*Atividade proposta A*
Com base no texto sobre parentalidade e proteção digital na infância, responda:
(i) Em que dia foi realizada a palestra online mencionada?
(ii) Qual é a idade média do primeiro acesso das crianças à internet no Brasil, segundo Catarina Fugulin?
(iii) Qual é a profissão de Juliana Cunha?
*Atividade proposta B*
Transcreva, do texto sobre parentalidade e proteção digital na infância, o trecho que se inicia com as palavras "A advogada explicou" e se encerra com "vulnerabilidade, conforme disse.".
*Atividade proposta C*
Redija a continuação do texto sobre parentalidade e proteção digital na infância, a partir de sua última frase.

*Trecho do texto*
━━━━━━━━━━━━━━━━━━━━━━━━━━━━━━
A plataformização das relações na vida adulta, fenômeno associado ao uso intenso da internet nas ações na vida cotidiana, tem contribuído para a constituição de uma geração de pais e mães que, imersos nas redes, exercem uma parentalidade indisponível. O comportamento alimenta a cadeia de consequências geradas pelo uso excessivo das redes: o ingresso de crianças e adolescentes nesses espaços de forma precoce, sem acompanhamento e mecanismos de controle.
O alerta para o problema foi feito durante a palestra online “Naturalizando a Proteção Digital na Infância”, realizada nesta quarta-feira (29/10), pelo Ministério Público de Rondônia (MPRO), por meio do Núcleo de Atendimento às Vítimas (Navit). A atividade foi organizada pela coordenadora do órgão, Promotora de Justiça Tânia Garcia, e teve como palestrantes representantes dos movimentos Desconecta e Safernet, a advogada Catarina Fugulin e a psicóloga Juliana Cunha, respectivamente.
Falando sobre a cultura do uso da internet, intensificado a partir da pandemia de covid-19, Catarina Fugulin lembrou que o cenário de reclusão e isolamento social imposto pela crise sanitária levou à plataformização do trabalho, das atividades domésticas e, inclusive, da educação das crianças e adolescentes, promovendo uma configuração em que a tela passou a ser gerenciadora das convivências.

“Naquele período, confinados em casa, passamos a usar nossos dispositivos eletrônicos de forma contínua e exagerada, abrindo mão das atividades fora do ambiente doméstico. Esse comportamento acabou promovendo o que chamo de parentalidade distraída”, afirmou.
Ela acrescentou que, no pós-pandemia, esse padrão se agravou e deu lugar a uma parentalidade indisponível, em que pais e mães permanecem constantemente ocupados, sem tempo para atender às demandas das crianças, como educar, brincar e cuidar.
A advogada explicou que esse cenário de hiperconectividade – de vício em dopamina, de ausências de pausas – foi sendo deslocado para a rotina infantil. Catarina Fugulin ressaltou que, no Brasil, crianças têm acessado a internet cada vez mais cedo, sendo os seis anos de idade a média etária para o primeiro acesso, uma faixa etária de extrema vulnerabilidade, conforme disse.
A palestrante afirmou que o problema é agravado, considerando-se a popularidade, entre os pequenos usuários, do uso de smartphones, aparelhos que apresentam telas em tamanhos em que o conteúdo não é facilmente visualizável pelos adultos, ao contrário da televisão.
━━━━━━━━━━━━━━━━━━━━━━━━━━━━━━
[Registros de dados coletados]
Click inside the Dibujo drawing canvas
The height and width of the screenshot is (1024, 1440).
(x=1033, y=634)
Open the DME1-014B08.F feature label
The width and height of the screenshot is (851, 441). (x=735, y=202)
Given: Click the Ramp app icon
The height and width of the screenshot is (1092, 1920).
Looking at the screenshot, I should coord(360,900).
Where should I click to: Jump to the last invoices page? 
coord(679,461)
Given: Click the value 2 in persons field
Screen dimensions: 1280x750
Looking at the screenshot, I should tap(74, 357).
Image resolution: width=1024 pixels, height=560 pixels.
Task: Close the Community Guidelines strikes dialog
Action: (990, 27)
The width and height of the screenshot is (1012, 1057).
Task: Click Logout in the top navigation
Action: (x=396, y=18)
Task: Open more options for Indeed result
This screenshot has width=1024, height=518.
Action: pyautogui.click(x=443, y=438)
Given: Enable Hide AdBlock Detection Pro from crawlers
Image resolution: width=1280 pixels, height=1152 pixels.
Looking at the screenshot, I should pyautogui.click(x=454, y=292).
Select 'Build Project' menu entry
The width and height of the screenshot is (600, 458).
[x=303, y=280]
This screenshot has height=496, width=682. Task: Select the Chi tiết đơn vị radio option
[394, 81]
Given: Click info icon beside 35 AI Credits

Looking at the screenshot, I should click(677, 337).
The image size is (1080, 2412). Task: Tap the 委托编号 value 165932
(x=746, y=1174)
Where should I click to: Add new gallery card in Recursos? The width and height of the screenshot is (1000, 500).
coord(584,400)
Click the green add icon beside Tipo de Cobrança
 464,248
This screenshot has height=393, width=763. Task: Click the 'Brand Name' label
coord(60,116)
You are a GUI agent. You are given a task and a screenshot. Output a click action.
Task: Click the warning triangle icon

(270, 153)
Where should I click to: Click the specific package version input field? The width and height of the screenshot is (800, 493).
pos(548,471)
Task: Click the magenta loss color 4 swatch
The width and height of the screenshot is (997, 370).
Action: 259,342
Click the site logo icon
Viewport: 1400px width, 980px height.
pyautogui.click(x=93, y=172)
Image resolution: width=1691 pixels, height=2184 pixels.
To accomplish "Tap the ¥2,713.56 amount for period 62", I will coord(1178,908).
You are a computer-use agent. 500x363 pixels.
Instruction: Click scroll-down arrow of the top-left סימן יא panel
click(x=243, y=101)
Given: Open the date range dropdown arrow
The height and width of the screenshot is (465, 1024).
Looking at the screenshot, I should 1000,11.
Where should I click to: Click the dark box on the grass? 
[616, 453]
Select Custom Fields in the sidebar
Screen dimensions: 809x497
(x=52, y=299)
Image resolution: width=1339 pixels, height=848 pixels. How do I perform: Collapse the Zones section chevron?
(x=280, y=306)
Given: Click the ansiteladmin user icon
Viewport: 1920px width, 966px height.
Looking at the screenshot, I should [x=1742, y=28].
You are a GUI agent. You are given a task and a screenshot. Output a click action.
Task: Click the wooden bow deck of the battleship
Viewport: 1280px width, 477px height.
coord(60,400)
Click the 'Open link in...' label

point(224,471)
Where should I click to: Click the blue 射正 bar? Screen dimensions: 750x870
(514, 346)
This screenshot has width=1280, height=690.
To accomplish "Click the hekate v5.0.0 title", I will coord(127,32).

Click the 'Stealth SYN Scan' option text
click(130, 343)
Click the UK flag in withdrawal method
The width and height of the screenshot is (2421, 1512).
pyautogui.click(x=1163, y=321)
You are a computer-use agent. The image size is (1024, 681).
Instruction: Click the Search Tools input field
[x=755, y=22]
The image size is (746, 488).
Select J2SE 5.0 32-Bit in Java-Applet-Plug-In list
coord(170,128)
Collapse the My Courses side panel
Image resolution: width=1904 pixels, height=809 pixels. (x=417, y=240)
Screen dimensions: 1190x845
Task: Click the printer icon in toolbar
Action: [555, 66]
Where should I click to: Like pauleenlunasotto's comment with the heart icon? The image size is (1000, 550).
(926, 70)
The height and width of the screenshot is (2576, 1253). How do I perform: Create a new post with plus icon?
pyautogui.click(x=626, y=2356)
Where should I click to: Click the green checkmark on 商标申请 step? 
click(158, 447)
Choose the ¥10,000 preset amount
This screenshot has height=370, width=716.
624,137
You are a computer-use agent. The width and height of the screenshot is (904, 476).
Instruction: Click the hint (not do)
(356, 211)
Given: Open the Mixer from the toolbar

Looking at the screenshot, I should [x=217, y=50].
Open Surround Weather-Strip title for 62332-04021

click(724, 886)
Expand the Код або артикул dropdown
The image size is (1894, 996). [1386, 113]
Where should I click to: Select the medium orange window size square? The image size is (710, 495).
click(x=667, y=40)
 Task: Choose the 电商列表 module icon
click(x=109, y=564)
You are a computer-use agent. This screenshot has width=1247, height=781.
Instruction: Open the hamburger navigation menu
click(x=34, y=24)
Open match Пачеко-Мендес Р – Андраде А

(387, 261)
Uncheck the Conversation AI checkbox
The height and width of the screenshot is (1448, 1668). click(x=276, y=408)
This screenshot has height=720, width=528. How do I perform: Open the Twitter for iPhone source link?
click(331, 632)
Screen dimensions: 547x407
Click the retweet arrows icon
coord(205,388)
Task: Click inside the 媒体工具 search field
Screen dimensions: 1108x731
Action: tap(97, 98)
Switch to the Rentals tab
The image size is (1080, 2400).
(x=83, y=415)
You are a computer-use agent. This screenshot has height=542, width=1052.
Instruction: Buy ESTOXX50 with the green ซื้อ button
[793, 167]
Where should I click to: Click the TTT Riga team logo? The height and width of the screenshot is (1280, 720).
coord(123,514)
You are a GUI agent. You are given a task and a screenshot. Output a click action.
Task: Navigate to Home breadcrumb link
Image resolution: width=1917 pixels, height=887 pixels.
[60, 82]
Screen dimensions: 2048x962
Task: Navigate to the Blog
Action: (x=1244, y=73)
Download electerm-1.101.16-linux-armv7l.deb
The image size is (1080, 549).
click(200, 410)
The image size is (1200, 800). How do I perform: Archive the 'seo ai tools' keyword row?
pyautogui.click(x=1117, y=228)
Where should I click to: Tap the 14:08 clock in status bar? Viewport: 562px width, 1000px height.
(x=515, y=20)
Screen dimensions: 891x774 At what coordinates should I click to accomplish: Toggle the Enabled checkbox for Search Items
━━━━━━━━━━━━━━━━━━━━━━━━━━━━━━
*Resposta escrita A*
(i) Nesta quarta-feira (29/10).
(ii) Seis anos de idade.
(iii) Psicóloga.

*Resposta escrita B*
A advogada explicou que esse cenário de hiperconectividade – de vício em dopamina, de ausências de pausas – foi sendo deslocado para a rotina infantil. Catarina Fugulin ressaltou que, no Brasil, crianças têm acessado a internet cada vez mais cedo, sendo os seis anos de idade a média etária para o primeiro acesso, uma faixa etária de extrema vulnerabilidade, conforme disse.

*Resposta escrita C*
ECA Digital
Em contrapartida ao cenário preocupante, a palestrante chamou atenção para avanços obtidos recentemente. Mencionou mobilizações recentes, encampadas por ativistas da infância, que contribuíram para aprovação de lei que busca proteger crianças e adolescentes no ambiente das redes, o chamado ECA Digital. A norma prevê dispositivos como a exclusão de recursos viciantes, como barras de rolagem infinita, inserção de ferramentas de supervisão parental de forma fácil e intuitiva.
Reforçando esse entendimento, a psicóloga Juliana Cunha ressaltou que a aprovação da lei efetiva o que está previsto já na Constituição Federal – a proteção das crianças e adolescentes como responsabilidade compartilhada, entre as famílias, Estado e sociedade.
Dando ênfase à participação familiar, Juliana Cunha falou da dificuldade alegada por muitos pais e responsáveis para lidar com o cotidiano dos filhos nas redes. Assim, advertiu que, embora, crianças e adolescentes apresentem habilidades tecnológicas para o uso de equipamentos eletrônicos, não detêm capacidade crítica para identificar os riscos.
“Nós queremos proteger as crianças na internet, mas também queremos que elas desenvolvam habilidades para lidar com situações de risco. A gente confunde risco e dano, mas uma criança pode se expor a riscos, como ser contactada por um adulto desconhecido, e a forma como ela responde pode ser decisiva para evitar danos”, destacou.
A coordenadora do Navit, Promotora de Justiça Tânia Garcia agradeceu às palestrantes do evento, afirmando que as abordagens contribuíram para a capacitação de integrantes da rede proteção da Infância e juventude na capital e interior do estado. “Que possamos estar preparados para o enfrentamento de um problema tão sério, que tem violado direitos de crianças e adolescentes”, disse.